Contextual retrieval. “What did we try when the build broke?” pulls relevant episodes even without exact keyword matches. You retrieve by context, not just content.

Temporal grounding. “Before the refactor” vs “after we added caching” changes what’s relevant. Episodic memory knows when things happened.

Five Properties

The position paper identifies five properties that episodic memory must have:

Property	Description
Long-term storage	Persist across sessions and context windows
Explicit reasoning	Reflect on and query memories directly
Single-shot learning	Capture experiences from single exposures
Instance-specific	Store particular events, not generalizations
Contextualized	Bind when, where, why to each memory

Working memory (the context window) has the last four but lacks long-term storage. Semantic memory has long-term storage and explicit reasoning but lacks instance specificity and context binding.

= Stored items =

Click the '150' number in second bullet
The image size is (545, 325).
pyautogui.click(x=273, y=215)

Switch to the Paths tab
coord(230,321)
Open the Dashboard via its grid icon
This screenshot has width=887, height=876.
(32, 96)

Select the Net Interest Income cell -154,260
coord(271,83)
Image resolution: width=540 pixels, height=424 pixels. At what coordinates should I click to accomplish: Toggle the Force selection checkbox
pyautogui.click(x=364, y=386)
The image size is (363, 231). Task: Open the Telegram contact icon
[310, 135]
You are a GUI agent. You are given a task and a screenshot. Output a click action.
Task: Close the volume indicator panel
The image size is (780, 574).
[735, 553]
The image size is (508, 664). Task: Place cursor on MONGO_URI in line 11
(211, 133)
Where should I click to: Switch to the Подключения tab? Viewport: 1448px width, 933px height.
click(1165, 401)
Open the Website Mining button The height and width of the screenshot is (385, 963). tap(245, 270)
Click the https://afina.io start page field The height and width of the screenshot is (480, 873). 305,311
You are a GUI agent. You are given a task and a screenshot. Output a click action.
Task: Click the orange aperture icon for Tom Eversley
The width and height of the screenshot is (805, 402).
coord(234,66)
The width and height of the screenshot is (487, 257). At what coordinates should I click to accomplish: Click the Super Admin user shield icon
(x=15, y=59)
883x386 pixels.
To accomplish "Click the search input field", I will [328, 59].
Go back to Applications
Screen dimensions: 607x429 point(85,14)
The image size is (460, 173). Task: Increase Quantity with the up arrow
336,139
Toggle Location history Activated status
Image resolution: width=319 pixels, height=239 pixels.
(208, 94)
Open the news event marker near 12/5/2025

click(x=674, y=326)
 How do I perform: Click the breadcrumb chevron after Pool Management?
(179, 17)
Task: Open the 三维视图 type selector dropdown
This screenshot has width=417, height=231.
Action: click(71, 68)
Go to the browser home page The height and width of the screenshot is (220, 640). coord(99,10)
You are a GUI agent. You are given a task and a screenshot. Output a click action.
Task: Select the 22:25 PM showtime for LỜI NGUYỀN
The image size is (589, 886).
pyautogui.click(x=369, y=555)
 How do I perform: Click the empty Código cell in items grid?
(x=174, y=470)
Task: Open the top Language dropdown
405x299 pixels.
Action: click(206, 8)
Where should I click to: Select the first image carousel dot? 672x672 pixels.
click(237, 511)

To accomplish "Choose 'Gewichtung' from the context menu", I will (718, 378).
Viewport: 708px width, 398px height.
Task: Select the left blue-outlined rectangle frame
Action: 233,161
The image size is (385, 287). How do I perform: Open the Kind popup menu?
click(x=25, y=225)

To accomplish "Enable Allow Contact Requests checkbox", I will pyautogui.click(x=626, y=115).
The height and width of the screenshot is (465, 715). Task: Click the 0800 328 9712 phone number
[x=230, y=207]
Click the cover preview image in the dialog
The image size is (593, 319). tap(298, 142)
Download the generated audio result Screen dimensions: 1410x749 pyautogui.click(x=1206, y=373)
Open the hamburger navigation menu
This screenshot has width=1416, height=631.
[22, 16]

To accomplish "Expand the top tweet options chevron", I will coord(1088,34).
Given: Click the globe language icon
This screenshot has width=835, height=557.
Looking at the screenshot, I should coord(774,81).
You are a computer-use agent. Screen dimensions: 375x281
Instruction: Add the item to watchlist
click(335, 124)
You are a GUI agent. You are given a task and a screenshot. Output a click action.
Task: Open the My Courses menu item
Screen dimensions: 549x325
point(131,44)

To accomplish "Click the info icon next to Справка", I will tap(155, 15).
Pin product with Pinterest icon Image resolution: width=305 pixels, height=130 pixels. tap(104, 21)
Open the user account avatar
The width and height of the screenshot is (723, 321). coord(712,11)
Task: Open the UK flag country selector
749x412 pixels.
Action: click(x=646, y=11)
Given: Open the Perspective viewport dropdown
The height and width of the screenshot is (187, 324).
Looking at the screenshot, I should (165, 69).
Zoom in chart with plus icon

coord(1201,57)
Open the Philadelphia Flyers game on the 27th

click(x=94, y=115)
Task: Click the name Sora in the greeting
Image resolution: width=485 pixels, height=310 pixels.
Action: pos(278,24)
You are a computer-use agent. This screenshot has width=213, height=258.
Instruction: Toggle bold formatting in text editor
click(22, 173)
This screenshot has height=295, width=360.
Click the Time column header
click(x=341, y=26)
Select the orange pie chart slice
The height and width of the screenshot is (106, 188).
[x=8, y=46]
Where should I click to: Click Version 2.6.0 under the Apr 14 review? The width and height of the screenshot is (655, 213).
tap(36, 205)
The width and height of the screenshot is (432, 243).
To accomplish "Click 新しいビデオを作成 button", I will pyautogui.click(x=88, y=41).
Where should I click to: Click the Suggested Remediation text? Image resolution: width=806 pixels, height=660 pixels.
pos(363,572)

= QUESTIONS TO ANSWER =
**1.** Translate this sentence from the episodic memory text into Spanish: "Episodic memory knows when things happened."
**2.** Carry on the episodic memory text from its last sentence.

= RESPONSES FOR EACH TASK =
**1.** La memoria episódica sabe cuándo ocurrieron las cosas.

**2.**
Implementation Approaches

Session Logging

Store raw conversation logs. Query them later with vector search.

# Directory structure
~/.claude/projects/myproject/sessions/
├── 2026-01-15-auth-debug.jsonl
├── 2026-01-18-perf-optimization.jsonl
└── 2026-01-21-feature-deploy.jsonl

Pros: Simple, complete record. Cons: Noisy, expensive to search at scale.

Structured Diaries

Lance Martin’s Claude Diary takes a different approach. Instead of logging everything, it captures structured summaries:

# Session: 2026-01-21

## Accomplished
- Fixed race condition in auth flow
- Added retry logic to API client

## Decisions
- Chose exponential backoff over fixed delay
- Kept timeout at 30s despite suggestion to increase

## Challenges
- Mock server didn't match production behavior
- Test flakiness from shared state

The /diary command captures these at session end. The /reflect command later analyzes patterns across entries.

Episodic Memory MCP

The episodic-memory plugin provides searchable storage:

# Install
claude mcp add episodic-memory

# Searches past conversations
claude "What approach did we use for rate limiting?"

The plugin indexes session logs into a SQLite database with embeddings. Queries return relevant conversation snippets with timestamps and project context.

Retrieval Patterns

Vector Search

Embed queries and memories. Return semantically similar episodes.

# Pseudocode
query_embedding = embed("debugging authentication")
results = vector_db.search(query_embedding, top_k=5)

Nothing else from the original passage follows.